Psychology as Philosophy ?

I’ve made it pretty clear that I see any model of the world in terms of evolutionary psychology almost irrespective of the metaphysical foundations of and explanatory science used to relate its component parts.

I’ve just finished reading Daniel Wegner’s – Illusion of Conscious Will . “A remarkable demonstration of how psychology can transform philosophy” said Sue Blackmore in the TLS. I think I’ve already noted my frustration that Wegner’s book contains no new insights, but it is undoubtedly a learned piece of research – over 800 formally named references (!) – with enough linguistic humour to make it an excellent read as a text-book. Like other good work on what consciousness really is, it dwells at length on evidence from the abnormal and paranormal aspects, sneaking up on the subject of “normal” consciousness.

In “The usual choice” – Wegner points out how it has become normal to make the debate seem like a binary argument betweeen determinism or free-will ? Robogeeks vs bad-scientists. Each side’s caricature of the other. We’re all losers. Clearly it could not be all of either. Will cannot be 100% free, a decision a random coin-toss. The outcome is influenced by the preceding situation, but not 100% determined. Interestingly Wegner cites both Dennett and Voltaire already pointing out the pointlessness of this debate.
________________________
TASK INSTRUCTIONS:
**A.** According to the blog post, how many formally named references does Wegner's book contain?
**B.** Please return the blog post's wording from "Psychology as Philosophy" to "its component parts.", copied word for word.
Use only the blog post to respond.
________________________
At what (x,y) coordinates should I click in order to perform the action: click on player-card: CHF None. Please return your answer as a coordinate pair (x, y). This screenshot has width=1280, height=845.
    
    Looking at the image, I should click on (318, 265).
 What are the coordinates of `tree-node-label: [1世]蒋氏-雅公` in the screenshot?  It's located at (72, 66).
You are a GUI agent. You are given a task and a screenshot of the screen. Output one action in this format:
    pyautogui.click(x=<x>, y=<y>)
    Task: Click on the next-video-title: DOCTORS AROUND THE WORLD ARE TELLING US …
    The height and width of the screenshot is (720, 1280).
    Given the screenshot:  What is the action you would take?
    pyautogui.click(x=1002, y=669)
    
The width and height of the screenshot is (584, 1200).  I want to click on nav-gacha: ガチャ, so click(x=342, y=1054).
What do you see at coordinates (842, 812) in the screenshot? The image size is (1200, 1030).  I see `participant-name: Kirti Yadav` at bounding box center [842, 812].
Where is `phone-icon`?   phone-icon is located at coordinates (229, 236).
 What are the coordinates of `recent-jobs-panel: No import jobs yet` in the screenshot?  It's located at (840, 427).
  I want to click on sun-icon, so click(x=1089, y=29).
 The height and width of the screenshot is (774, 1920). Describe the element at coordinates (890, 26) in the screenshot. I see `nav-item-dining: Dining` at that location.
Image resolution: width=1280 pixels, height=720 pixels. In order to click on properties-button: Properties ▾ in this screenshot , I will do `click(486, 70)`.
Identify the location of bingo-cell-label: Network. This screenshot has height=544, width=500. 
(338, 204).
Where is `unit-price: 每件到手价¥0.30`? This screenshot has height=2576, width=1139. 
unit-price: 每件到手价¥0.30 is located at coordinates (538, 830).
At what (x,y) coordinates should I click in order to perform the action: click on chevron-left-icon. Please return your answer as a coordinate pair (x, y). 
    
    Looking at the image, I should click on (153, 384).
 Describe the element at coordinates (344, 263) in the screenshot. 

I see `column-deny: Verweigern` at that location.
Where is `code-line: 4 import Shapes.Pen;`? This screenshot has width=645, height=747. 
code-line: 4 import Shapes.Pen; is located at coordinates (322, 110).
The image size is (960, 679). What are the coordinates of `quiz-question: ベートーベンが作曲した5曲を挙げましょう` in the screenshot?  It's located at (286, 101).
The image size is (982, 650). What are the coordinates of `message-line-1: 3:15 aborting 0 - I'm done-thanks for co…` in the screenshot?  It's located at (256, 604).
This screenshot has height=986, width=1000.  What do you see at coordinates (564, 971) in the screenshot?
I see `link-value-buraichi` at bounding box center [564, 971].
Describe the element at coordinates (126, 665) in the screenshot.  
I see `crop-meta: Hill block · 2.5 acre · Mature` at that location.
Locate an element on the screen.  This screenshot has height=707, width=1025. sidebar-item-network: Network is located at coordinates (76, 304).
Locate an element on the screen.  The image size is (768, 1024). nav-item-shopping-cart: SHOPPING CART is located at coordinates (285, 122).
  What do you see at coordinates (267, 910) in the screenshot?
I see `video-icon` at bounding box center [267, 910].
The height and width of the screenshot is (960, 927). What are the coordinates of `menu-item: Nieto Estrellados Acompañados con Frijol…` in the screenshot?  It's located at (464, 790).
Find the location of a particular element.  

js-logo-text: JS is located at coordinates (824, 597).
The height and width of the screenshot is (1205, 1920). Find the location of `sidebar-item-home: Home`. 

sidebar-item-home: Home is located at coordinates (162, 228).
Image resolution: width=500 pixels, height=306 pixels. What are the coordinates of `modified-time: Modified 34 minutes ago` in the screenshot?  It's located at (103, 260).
________________________
TASK-BY-TASK ANSWERS:
**A.** Over 800.

**B.**
Psychology as Philosophy ?

I’ve made it pretty clear that I see any model of the world in terms of evolutionary psychology almost irrespective of the metaphysical foundations of and explanatory science used to relate its component parts.